Monday, March 08, 2010

Romancing the Artist's Studio: A love affair diverted.

The exhibition "Production Site: The Artist's Studio Inside-Out" on the first level of the Museum of Contemporary Art in Chicago was easy for me to like, but that ease also made me a bit uneasy. I was initially exuberant about the show, but also slightly repulsed by the twinge of nostalgia that I detected in the show's premise, a nostalgia for the days when artists toiled away in their studio. This feeling was exacerbated by the layout of the exhibition in which each artist had their own partitioned area of the gallery, as if they had their own studio space within the museum. This twinge (only a twinge) stuck with me, but so did this sense of joy that I attribute to the earnestness with which the artists in this show addressed the meaning and importance of the studio.

As evident in this conflicted opening, this show nearly caused me to develop a split-personality: the artist side of me loved it, the critic side of me was suspicious of my love for it. As an artist, I enjoy being in the studio. I enjoy imagining and building things in a space apart that somehow also feels as if it is at the very center of everything. This show reminded me of how important my first studio was. I had just returned home after finishing college and my whole world seemed to be turned upside down, but things started to right themselves when I found a studio only blocks away from the neighborhood where I grew up. More than a place to make work, the studio produced a feeling of authority, in the sense that I felt the studio gave me permission to be an author. I rarely feel this way in the studio anymore, but when I was just starting off as an artist, this sense of authority that I felt when I entered the studio was incredibly important.

Some of the works in this exhibition, particularly the pieces by William Kentridge and Deb Sokolow, describe a similar sense of the studio as the locus of a certain "groundedness", not in a repressive way, but as a ground against which endless experimentation and inventiveness can take place. As a critic, however, beneath all of this romance, there was a staid quality to some of the works in the show that made them difficult to connect to this idea of the artist's studio as a production site when everything seemed so perfectly poised and placed. For instance, Andrea Zittel's work was displayed in much the same way as her show at Andrea Rosen Gallery. Neither the works themselves, nor their installation, gave much away about her studio practice.
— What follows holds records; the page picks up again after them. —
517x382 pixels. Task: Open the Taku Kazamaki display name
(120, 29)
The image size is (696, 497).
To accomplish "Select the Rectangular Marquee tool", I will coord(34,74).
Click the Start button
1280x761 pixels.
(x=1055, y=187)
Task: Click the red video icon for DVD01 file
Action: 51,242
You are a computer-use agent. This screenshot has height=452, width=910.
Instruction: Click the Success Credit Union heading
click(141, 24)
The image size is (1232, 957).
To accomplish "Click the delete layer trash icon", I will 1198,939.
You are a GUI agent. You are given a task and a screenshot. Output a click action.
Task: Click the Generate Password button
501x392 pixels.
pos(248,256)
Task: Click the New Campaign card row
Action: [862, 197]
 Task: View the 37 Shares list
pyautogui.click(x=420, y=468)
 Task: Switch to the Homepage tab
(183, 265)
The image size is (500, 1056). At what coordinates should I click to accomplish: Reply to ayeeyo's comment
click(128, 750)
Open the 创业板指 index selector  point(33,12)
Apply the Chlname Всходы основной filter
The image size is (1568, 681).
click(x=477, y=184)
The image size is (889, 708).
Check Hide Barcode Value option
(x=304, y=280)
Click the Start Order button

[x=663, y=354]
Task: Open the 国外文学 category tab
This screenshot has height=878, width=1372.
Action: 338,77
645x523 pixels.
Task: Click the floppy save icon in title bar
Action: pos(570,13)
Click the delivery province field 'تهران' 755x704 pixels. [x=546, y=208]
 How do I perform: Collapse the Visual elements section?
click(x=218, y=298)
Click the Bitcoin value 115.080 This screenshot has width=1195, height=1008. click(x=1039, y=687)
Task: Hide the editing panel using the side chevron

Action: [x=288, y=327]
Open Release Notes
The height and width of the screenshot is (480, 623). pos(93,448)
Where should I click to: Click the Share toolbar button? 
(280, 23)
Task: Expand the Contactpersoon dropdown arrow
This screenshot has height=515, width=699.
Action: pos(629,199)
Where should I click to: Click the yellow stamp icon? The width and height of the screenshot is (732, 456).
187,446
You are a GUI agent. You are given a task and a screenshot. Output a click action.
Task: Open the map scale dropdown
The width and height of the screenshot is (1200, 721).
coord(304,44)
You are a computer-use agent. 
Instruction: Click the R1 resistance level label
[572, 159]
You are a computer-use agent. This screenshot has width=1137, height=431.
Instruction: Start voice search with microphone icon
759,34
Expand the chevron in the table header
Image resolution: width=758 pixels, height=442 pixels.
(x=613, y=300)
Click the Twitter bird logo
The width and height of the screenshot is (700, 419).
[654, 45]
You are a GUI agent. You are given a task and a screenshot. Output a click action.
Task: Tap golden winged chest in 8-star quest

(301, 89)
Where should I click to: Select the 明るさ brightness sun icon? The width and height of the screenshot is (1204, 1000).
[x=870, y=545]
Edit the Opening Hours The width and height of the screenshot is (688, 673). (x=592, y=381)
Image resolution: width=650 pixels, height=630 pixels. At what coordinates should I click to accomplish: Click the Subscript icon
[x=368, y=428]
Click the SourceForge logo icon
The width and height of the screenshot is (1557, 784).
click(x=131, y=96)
Ryan Gander's piece plays on this idea, and the installation itself seems to question what, if anything, the artist can reveal about their studio process in the gallery. In Gander's work, sheets of paper falling to the floor appear caught and held within glass bubbles, pointing to the impossibility of capturing the process of change and transformation that occurs at the studio inside the museum. Tacita Dean's film, Section Cinema(Homage to Marcel Broodthaers)from 2002 shows the remnants of Marcel Broodthaers' studio and also refuses to depict the "workings" of an artist's studio. Instead Dean projects the image of a studio out of work, the artist's process again held still, preserved, but lodged in the past. In contrast, Gander's piece titled A sheet of paper on which I was about to draw, as it slipped from my table and fell to the floor (2008) alludes to the floating sheets of paper as so many new ideas or potential artworks. Dean's piece reminds the viewer that there will be no new works made by the artist in this studio, except for her film, of course.

The most interesting aspect of this show, which at first glance appears as a celebration of the artist's studio, is that, in fact, it is pervaded by some skepticism, and perhaps even some confusion about the studio as a place for contemporary artists to work any longer. It is notable that Kentridge, who in part makes Charcoal drawings on paper, created the only space in which an unabashed enthusiasm for the studio is detectable. Kentridge's space was painted a deep blue-gray with multiple black and white projections filling the whole room. The projections include animated drawings that are changing and being reworked. Other projections showed Kentridge at work as he climbs up and down ladders while positioning and re-positioning pieces of paper. These transforming images imparted the feeling that, for Kentridge at least, the studio still holds some magic as a space of constant, epic invention.